▶ **WHAT THIS TASK INVOLVES**
Please write out all the records again, swapping every "Where should I click to" for "Where do I click to" and leaving everything else unchanged.
>> start RAW RECORDS
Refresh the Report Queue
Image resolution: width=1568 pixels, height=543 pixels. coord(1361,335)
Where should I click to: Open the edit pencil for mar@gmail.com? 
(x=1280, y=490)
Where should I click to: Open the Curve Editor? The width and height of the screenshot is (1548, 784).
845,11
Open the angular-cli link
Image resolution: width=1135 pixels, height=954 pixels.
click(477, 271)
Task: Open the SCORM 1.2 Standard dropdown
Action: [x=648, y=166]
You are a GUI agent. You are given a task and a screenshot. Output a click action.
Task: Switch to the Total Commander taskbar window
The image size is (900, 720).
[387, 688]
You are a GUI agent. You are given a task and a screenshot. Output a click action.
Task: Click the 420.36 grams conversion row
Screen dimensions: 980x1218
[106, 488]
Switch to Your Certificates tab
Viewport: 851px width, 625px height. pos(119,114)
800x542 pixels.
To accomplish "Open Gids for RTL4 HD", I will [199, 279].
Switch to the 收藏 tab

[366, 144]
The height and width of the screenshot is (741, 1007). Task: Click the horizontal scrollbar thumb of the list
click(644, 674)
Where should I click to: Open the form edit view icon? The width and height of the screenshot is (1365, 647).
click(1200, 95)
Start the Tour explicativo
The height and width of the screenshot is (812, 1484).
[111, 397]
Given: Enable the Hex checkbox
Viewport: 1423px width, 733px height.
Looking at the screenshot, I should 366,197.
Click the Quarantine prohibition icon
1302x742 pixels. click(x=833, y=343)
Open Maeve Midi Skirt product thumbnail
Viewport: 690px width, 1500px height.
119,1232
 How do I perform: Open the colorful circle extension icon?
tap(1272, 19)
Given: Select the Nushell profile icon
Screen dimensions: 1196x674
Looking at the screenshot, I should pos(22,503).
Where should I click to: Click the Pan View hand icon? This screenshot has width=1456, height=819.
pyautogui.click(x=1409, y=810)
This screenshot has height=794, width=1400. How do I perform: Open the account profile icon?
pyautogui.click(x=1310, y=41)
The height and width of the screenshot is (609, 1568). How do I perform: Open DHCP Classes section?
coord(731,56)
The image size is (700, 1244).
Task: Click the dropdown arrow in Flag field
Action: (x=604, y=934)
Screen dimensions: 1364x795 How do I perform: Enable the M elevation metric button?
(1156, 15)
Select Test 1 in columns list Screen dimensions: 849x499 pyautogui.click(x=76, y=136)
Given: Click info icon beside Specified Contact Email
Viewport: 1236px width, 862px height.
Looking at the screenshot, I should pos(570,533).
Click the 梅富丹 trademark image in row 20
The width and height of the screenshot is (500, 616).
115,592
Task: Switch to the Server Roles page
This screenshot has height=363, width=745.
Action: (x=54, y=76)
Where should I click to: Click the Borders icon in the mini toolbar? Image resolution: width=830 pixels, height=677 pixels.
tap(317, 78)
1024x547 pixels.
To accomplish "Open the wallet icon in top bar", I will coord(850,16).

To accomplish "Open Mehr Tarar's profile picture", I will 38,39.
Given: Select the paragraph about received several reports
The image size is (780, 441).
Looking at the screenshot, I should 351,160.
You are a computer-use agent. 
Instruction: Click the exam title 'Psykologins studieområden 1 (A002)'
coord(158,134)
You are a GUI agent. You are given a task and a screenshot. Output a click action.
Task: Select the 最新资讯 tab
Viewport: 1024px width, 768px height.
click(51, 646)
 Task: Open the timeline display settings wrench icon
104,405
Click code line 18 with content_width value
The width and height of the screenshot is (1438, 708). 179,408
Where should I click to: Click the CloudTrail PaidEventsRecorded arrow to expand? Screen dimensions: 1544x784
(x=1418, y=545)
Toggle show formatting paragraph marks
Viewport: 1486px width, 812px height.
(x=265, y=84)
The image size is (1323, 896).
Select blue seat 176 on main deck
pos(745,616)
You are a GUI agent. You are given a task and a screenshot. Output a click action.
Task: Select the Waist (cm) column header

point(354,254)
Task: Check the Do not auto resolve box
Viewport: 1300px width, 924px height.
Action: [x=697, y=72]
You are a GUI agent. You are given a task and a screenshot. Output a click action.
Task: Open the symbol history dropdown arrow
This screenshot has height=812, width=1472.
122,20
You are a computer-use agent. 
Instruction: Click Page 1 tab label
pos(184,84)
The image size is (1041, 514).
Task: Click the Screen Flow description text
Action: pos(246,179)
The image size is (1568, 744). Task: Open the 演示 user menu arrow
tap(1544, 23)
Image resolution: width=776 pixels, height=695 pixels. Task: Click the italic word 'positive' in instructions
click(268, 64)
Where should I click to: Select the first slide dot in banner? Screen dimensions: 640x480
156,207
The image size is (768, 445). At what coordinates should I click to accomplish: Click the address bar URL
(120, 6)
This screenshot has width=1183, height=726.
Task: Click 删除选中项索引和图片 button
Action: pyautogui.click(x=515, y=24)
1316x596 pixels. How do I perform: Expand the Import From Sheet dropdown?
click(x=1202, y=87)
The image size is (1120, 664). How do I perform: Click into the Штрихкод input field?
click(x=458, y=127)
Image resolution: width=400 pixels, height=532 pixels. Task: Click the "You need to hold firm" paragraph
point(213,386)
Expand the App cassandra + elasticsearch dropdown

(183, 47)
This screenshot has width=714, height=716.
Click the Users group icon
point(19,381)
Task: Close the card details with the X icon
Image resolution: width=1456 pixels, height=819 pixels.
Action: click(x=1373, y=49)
>> end RAW RECORDS
▶ **ANSWER BELOW**
Refresh the Report Queue
Image resolution: width=1568 pixels, height=543 pixels. coord(1361,335)
Where do I click to: Open the edit pencil for mar@gmail.com? 
(x=1280, y=490)
Where do I click to: Open the Curve Editor? The width and height of the screenshot is (1548, 784).
845,11
Open the angular-cli link
Image resolution: width=1135 pixels, height=954 pixels.
click(477, 271)
Task: Open the SCORM 1.2 Standard dropdown
Action: [x=648, y=166]
You are a GUI agent. You are given a task and a screenshot. Output a click action.
Task: Switch to the Total Commander taskbar window
The image size is (900, 720).
[387, 688]
You are a GUI agent. You are given a task and a screenshot. Output a click action.
Task: Click the 420.36 grams conversion row
Screen dimensions: 980x1218
[106, 488]
Switch to Your Certificates tab
Viewport: 851px width, 625px height. pos(119,114)
800x542 pixels.
To accomplish "Open Gids for RTL4 HD", I will [199, 279].
Switch to the 收藏 tab

[366, 144]
The height and width of the screenshot is (741, 1007). Task: Click the horizontal scrollbar thumb of the list
click(644, 674)
Where do I click to: Open the form edit view icon? The width and height of the screenshot is (1365, 647).
click(1200, 95)
Start the Tour explicativo
The height and width of the screenshot is (812, 1484).
[111, 397]
Given: Enable the Hex checkbox
Viewport: 1423px width, 733px height.
Looking at the screenshot, I should 366,197.
Click the Quarantine prohibition icon
1302x742 pixels. click(x=833, y=343)
Open Maeve Midi Skirt product thumbnail
Viewport: 690px width, 1500px height.
119,1232
 How do I perform: Open the colorful circle extension icon?
tap(1272, 19)
Given: Select the Nushell profile icon
Screen dimensions: 1196x674
Looking at the screenshot, I should pos(22,503).
Where do I click to: Click the Pan View hand icon? This screenshot has width=1456, height=819.
pyautogui.click(x=1409, y=810)
This screenshot has height=794, width=1400. How do I perform: Open the account profile icon?
pyautogui.click(x=1310, y=41)
The height and width of the screenshot is (609, 1568). How do I perform: Open DHCP Classes section?
coord(731,56)
The image size is (700, 1244).
Task: Click the dropdown arrow in Flag field
Action: (x=604, y=934)
Screen dimensions: 1364x795 How do I perform: Enable the M elevation metric button?
(1156, 15)
Select Test 1 in columns list Screen dimensions: 849x499 pyautogui.click(x=76, y=136)
Given: Click info icon beside Specified Contact Email
Viewport: 1236px width, 862px height.
Looking at the screenshot, I should pos(570,533).
Click the 梅富丹 trademark image in row 20
The width and height of the screenshot is (500, 616).
115,592
Task: Switch to the Server Roles page
This screenshot has height=363, width=745.
Action: (x=54, y=76)
Where do I click to: Click the Borders icon in the mini toolbar? Image resolution: width=830 pixels, height=677 pixels.
tap(317, 78)
1024x547 pixels.
To accomplish "Open the wallet icon in top bar", I will coord(850,16).

To accomplish "Open Mehr Tarar's profile picture", I will 38,39.
Given: Select the paragraph about received several reports
The image size is (780, 441).
Looking at the screenshot, I should 351,160.
You are a computer-use agent. 
Instruction: Click the exam title 'Psykologins studieområden 1 (A002)'
coord(158,134)
You are a GUI agent. You are given a task and a screenshot. Output a click action.
Task: Select the 最新资讯 tab
Viewport: 1024px width, 768px height.
click(51, 646)
 Task: Open the timeline display settings wrench icon
104,405
Click code line 18 with content_width value
The width and height of the screenshot is (1438, 708). 179,408
Where do I click to: Click the CloudTrail PaidEventsRecorded arrow to expand? Screen dimensions: 1544x784
(x=1418, y=545)
Toggle show formatting paragraph marks
Viewport: 1486px width, 812px height.
(x=265, y=84)
The image size is (1323, 896).
Select blue seat 176 on main deck
pos(745,616)
You are a GUI agent. You are given a task and a screenshot. Output a click action.
Task: Select the Waist (cm) column header

point(354,254)
Task: Check the Do not auto resolve box
Viewport: 1300px width, 924px height.
Action: [x=697, y=72]
You are a GUI agent. You are given a task and a screenshot. Output a click action.
Task: Open the symbol history dropdown arrow
This screenshot has height=812, width=1472.
122,20
You are a computer-use agent. 
Instruction: Click Page 1 tab label
pos(184,84)
The image size is (1041, 514).
Task: Click the Screen Flow description text
Action: pos(246,179)
The image size is (1568, 744). Task: Open the 演示 user menu arrow
tap(1544, 23)
Image resolution: width=776 pixels, height=695 pixels. Task: Click the italic word 'positive' in instructions
click(268, 64)
Where do I click to: Select the first slide dot in banner? Screen dimensions: 640x480
156,207
The image size is (768, 445). At what coordinates should I click to accomplish: Click the address bar URL
(120, 6)
This screenshot has width=1183, height=726.
Task: Click 删除选中项索引和图片 button
Action: pyautogui.click(x=515, y=24)
1316x596 pixels. How do I perform: Expand the Import From Sheet dropdown?
click(x=1202, y=87)
The image size is (1120, 664). How do I perform: Click into the Штрихкод input field?
click(x=458, y=127)
Image resolution: width=400 pixels, height=532 pixels. Task: Click the "You need to hold firm" paragraph
point(213,386)
Expand the App cassandra + elasticsearch dropdown

(183, 47)
This screenshot has width=714, height=716.
Click the Users group icon
point(19,381)
Task: Close the card details with the X icon
Image resolution: width=1456 pixels, height=819 pixels.
Action: click(x=1373, y=49)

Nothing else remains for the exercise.